The first Jew to be left out is James Franco. What?! Franco is like the king of weird comedy and would fit into the Chanukah Song perfectly. How about “James Franco’s brown eyes make girls melt/just like day-old Hanukkah gelt”? Then there’s Paul Rudd, who DEFINITELY needs some Chanukah Song love, not to mention Jonah Hill, who you know is hip to “smok[ing] your medical-chron-ukah”. (Actually, Seth Rogen — who made it into “Chanukah Song: Version Four” — revealed that he, Paul and Jonah have all smoked together.) Heheh.

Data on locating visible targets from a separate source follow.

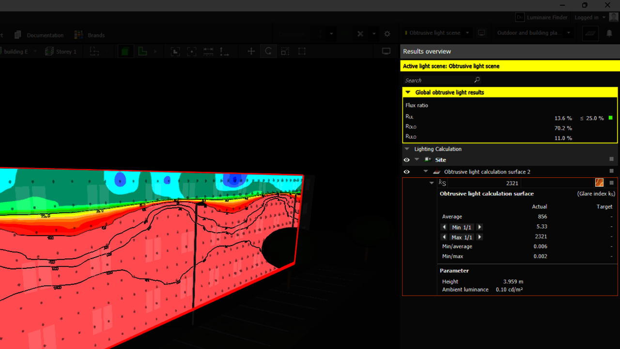620x349 pixels.
Task: Click the Luminaire Finder icon
Action: (519, 17)
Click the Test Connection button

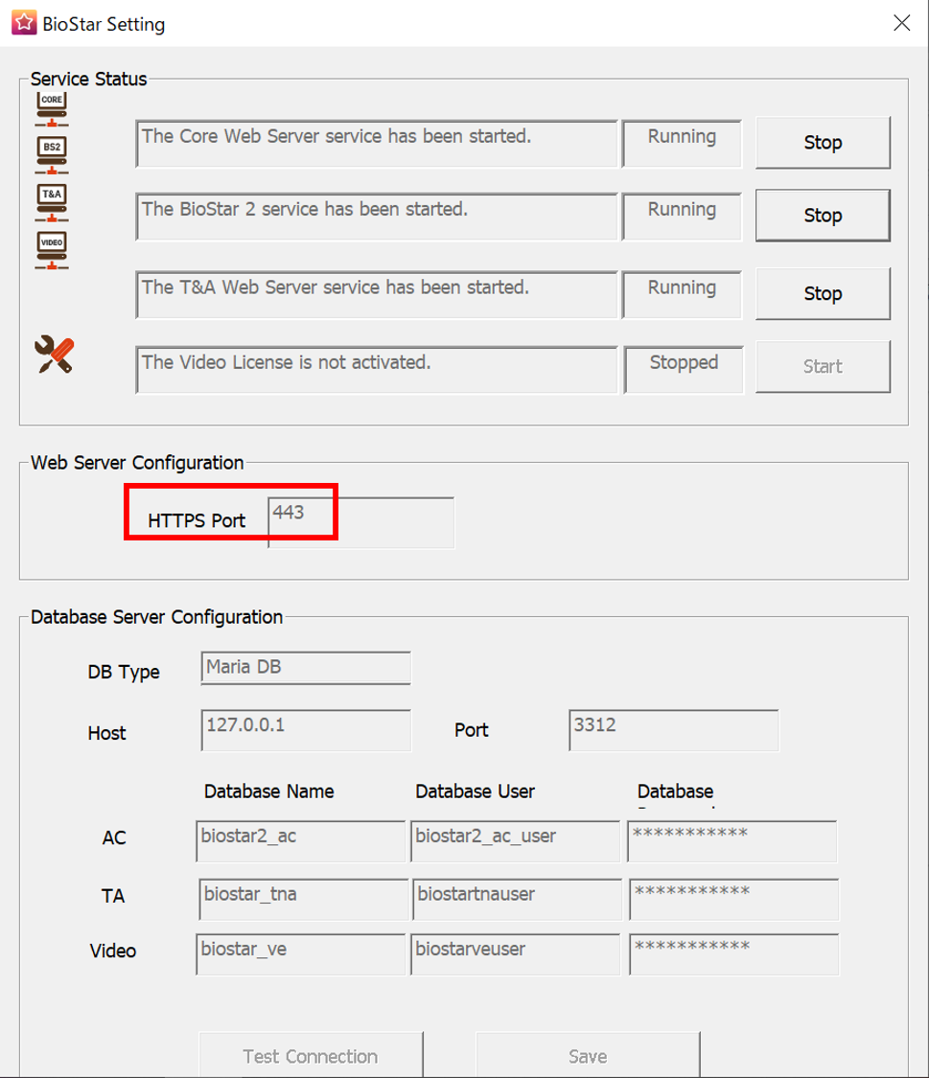[x=310, y=1056]
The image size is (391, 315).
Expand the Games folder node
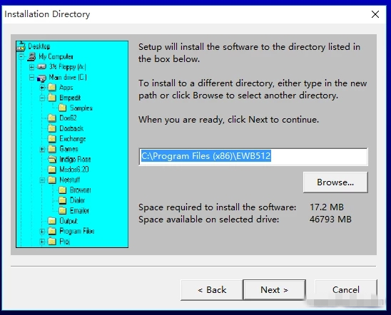click(x=42, y=149)
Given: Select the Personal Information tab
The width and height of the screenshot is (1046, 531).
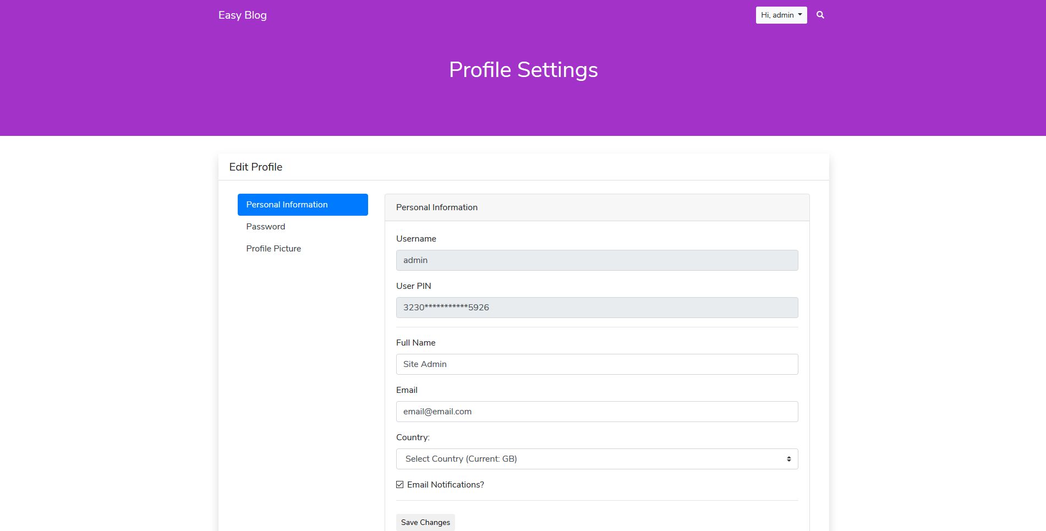Looking at the screenshot, I should coord(302,205).
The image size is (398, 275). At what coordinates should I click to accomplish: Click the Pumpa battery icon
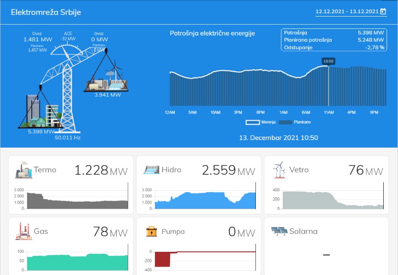pos(151,232)
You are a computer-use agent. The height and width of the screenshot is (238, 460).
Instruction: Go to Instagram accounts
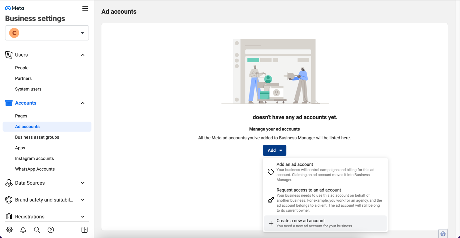pyautogui.click(x=34, y=158)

Let’s not forget about the ladies! Mila Kunis and Maggie Gyllenhaal have yet to be mentioned, though Maggie’s bro Jake got a shout-out in “Version Four”. Then there’s funny girl Lena Dunham, who would so be down for a game of dreidel, provided everyone play in the nude. Plus, let’s not forget about Glee‘s Dianna Agron, Amanda Bynes and Kate Hudson — the latter once participated in a contest called “The Jew-Off“, which if you haven’t seen, please do so immediately.
Finally, everyone’s favorite Spider-Man, Andrew Garfield, has also been denied “Chanukah Song” love, as has The Social Network‘s Jesse Eisenberg. Come on, Adam Sandler. His name literally has “berg” in it. It has to be done.
HollywoodLifers, who do you think should be mentioned in an eventual “Chanukah Song Part 5”?